Take Me, Use Me, Discard Me!
November 15, 2012 in Uncategorized
Wow! Where do I even begin with a topic like this? The other day it just dawned on me that the reason my past relationships didn’t work out is because I somewhere down the line decided that I wasn’t good enough and gave men the permission to treat me however they liked. I went from one messy relationship to the other expecting men to validate me in every possible way. I chose the most unlikely suspects! I remember some of my girlfriends would cringe when I introduced them to my new conquest. I knew what they were thinking, that I deserved better. I knew in my mind I could do so much better but the heart just couldn’t connect, I felt like crap and got treated like one! Where men would come into my life, take me, use me then toss me aside like a piece of burnt toast!

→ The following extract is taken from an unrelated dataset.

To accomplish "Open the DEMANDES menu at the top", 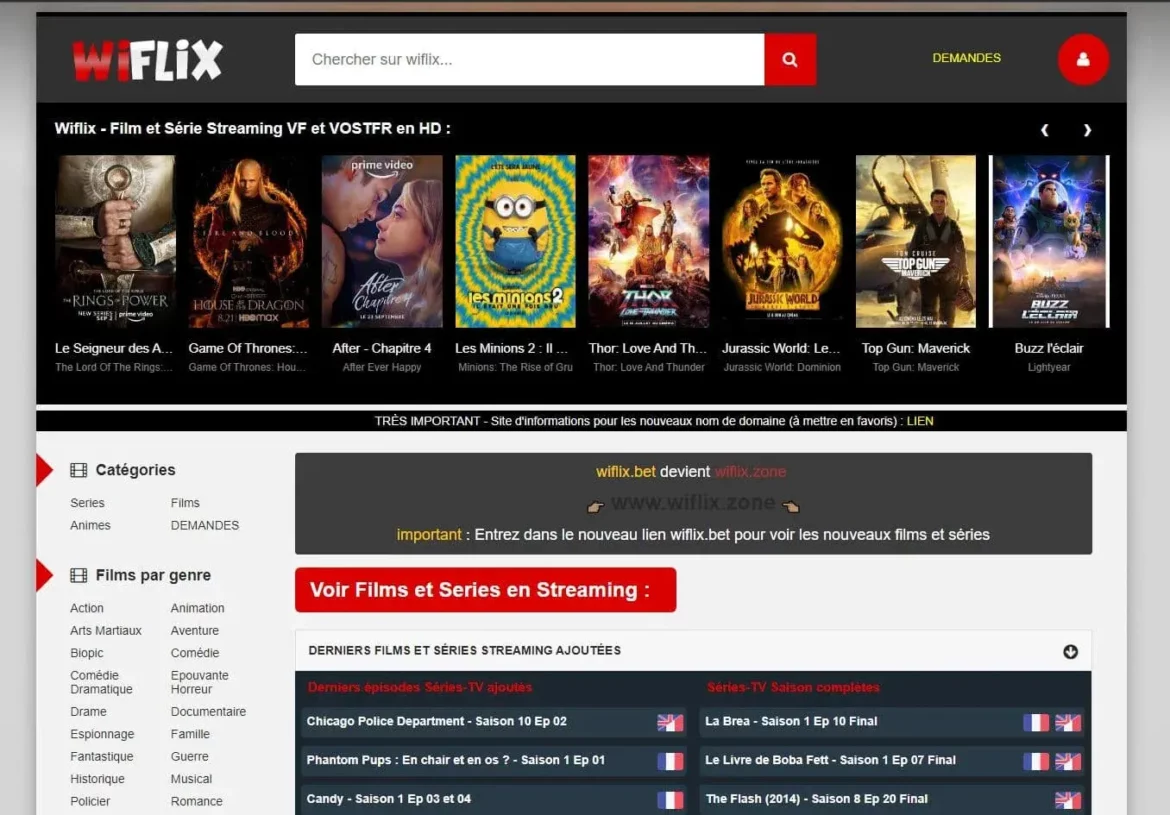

I would then spend years transfering my worthlessness to the next partner I meet, and the next and the next… Until my life came tumbling down and nearly strangled me in the process!
Now who in their right mind would allow themselves to be treated like that?! You wonder? I am telling you, an insecure woman, a woman who has been rejected all her life, a women whose self-esteem has never taken off, has never risen (at her lowest it probably peaked at minus zero, highest maybe a 4 if she was lucky!) How can that woman think she deserves better. How will that woman be able to identify the best when she doesn’t know what the best looks like, all she knew was the mess she was surrounded by! I grieve for all the lost years I suffered but at the same time I am equally empowered to give life another try, 2nd chances. I believe in 2nd chances, We all need some of that.
I am in a better space, am ready for round-2.